Advanced search
Start date
Betweenand

Search for the role of eIF5A in endoplasmic reticulum stress using large-scale proteomic GFP screen

Grant number: 16/15621-9
Support type:Scholarships abroad - Research Internship - Master's degree
Effective date (Start): November 01, 2016
Effective date (End): April 30, 2017
Field of knowledge:Biological Sciences - Biochemistry
Principal Investigator:Sandro Roberto Valentini
Grantee:Angélica Hollunder Klippel
Supervisor abroad: Brenda Jean Andrews
Home Institution: Faculdade de Ciências Farmacêuticas (FCFAR). Universidade Estadual Paulista (UNESP). Campus de Araraquara. Araraquara , SP, Brazil
Local de pesquisa : University of Toronto (U of T), Canada  
Associated to the scholarship:15/07728-5 - Analysis of the functional relationship between eIF5A and the transcription factor Hac1 in Saccharomyces cerevisiae, BP.MS

Abstract

The translation factor 5A (eIF5A) is highly conserved in Archaea and eukaryotes and is essential for cell viability. This is the only protein known to contain the amino acid residue hypusine, essential for eIF5A function, generated by a post-translational modification. Although it was initially suggested a function for eIF5A in the translation initiation, it was in the elongation step that eIF5A function was better demonstrated. Recent data from our group revealed a possible role for eIF5A in the secretory pathway and endoplasmic reticulum (ER) translocation, suggesting an involvement for eIF5A on the translation of specific mRNAs related to these pathways.

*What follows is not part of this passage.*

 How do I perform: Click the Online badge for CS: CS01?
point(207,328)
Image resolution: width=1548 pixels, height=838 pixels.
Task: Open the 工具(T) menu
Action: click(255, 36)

In addition, it has been suggested an activation of the ER stress response upon eIF5A depletion in mammalian cells. Interestingly, our laboratory have some unpublished data demonstrating that yeast eIF5A mutants are sensitive to dithiothreitol (DTT) and resistant to tunicamycin, both drugs that activate the ER stress response upon. To better understand this dual behavior of eIF5A mutants, we propose here the use of the S. cerevisiae GFP collection for a proteomic screen upon induction of ER stress by DTT and tunicamycin. Therefore, the resulting protein abundance data will contribute to determine how eIF5A function correlates with the ER stress, and also to the general role of eIF5A during gene expression.